En Cuba ya no hay dudas. El pueblo está hablando. Y lo está haciendo cada noche.
Protestas por apagones, cacerolazos, gritos de “¡Libertad!”, estudiantes denunciando hambre en las aulas, vecinos enfrentando a las autoridades en barrios enteros. Y ahora Morón: un municipio que salió a la calle, quemó propaganda del Partido Comunista y volvió a recordar que el miedo también se cansa.
Mientras tanto, en Washington se habla de negociaciones.
Pero lo poco que se sabe llega a cuentagotas y casi siempre por filtraciones o señales indirectas. Ni el régimen cubano ni la administración estadounidense han ofrecido verdadera transparencia sobre qué se discute o qué se exige.
El problema es que el tiempo en Cuba no se mide en comunicados diplomáticos. Se mide en apagones de 20 horas, en hospitales sin medicinas y en familias que ya no saben cómo poner comida en la mesa.
Por eso la pregunta empieza a escucharse cada vez más fuerte entre los cubanos, dentro y fuera de la isla:
¿Qué más mensajes necesita Washington para actuar?

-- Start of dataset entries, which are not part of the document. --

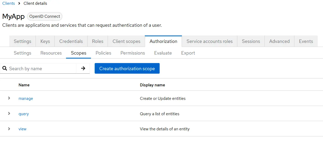Open the manage scope link
The width and height of the screenshot is (323, 142).
tap(26, 99)
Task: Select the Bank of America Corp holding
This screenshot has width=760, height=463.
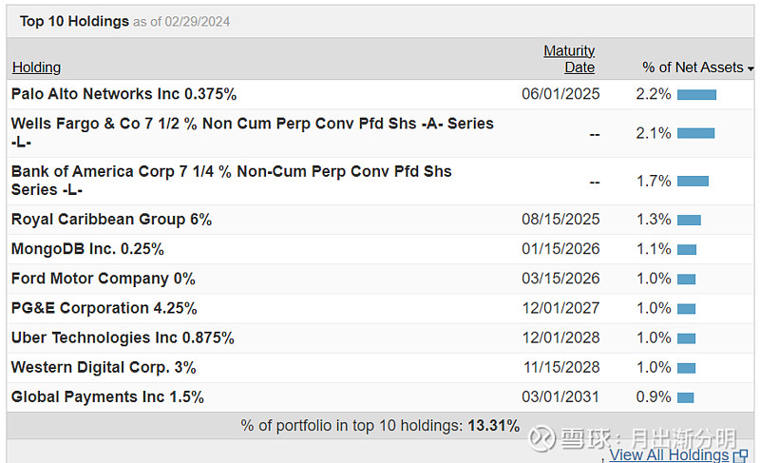Action: 231,181
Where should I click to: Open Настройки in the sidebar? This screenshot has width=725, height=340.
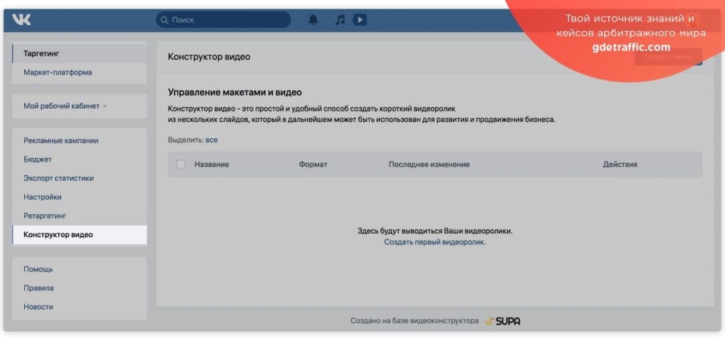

Los cubanos de Miami lo piden todos los días. Los cubanos dentro de la isla lo gritan en las calles. Las protestas ya no son un hecho aislado: aparecen en Matanzas, en La Habana, en Ciego de Ávila, en cualquier lugar donde la gente se queda sin luz, sin comida o sin paciencia.

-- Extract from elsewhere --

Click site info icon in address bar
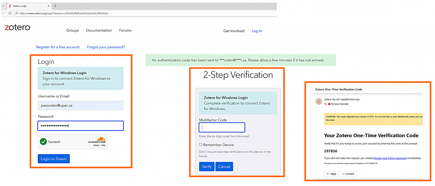435x186 pixels. 17,14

El régimen está debilitado, fracturado y sin respuestas. Pero como todos los sistemas autoritarios, intenta ganar tiempo. Negociar presión a cambio de promesas. Oxígeno político a cambio de gestos simbólicos.
Es una estrategia vieja.
La pregunta es si Washington está dispuesto a reconocer el momento histórico que vive Cuba.

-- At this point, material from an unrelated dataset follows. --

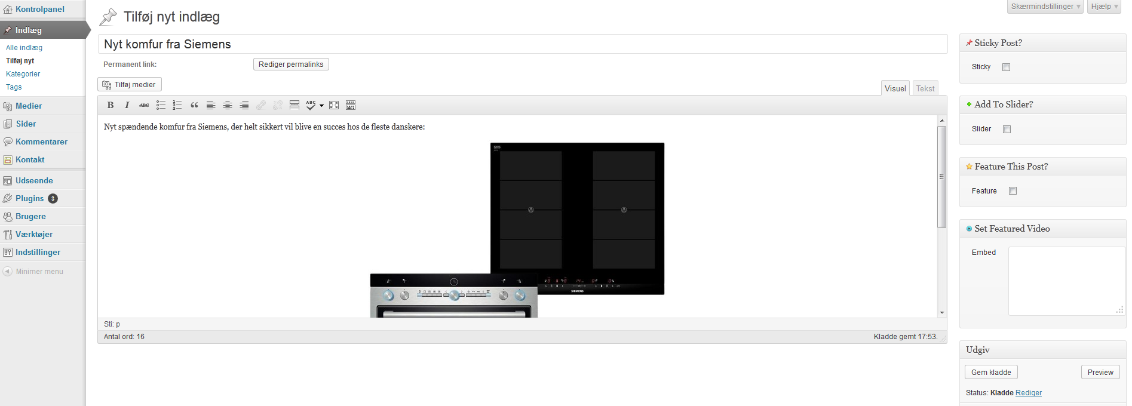Click the blockquote toolbar icon
This screenshot has width=1132, height=406.
[x=194, y=105]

Porque estas ventanas no permanecen abiertas para siempre.
Hoy el pueblo cubano está perdiendo el miedo.
Hoy el régimen enfrenta protestas cada vez más frecuentes.
Hoy la comunidad cubana en Estados Unidos exige cambios reales.
Es ahora o nunca.
Por eso la pregunta vuelve a surgir, inevitable:
¿Qué espera Marco Rubio?
¿Qué espera Donald Trump?
Cuba ya envió su mensaje.
Lo está enviando cada noche desde sus calles.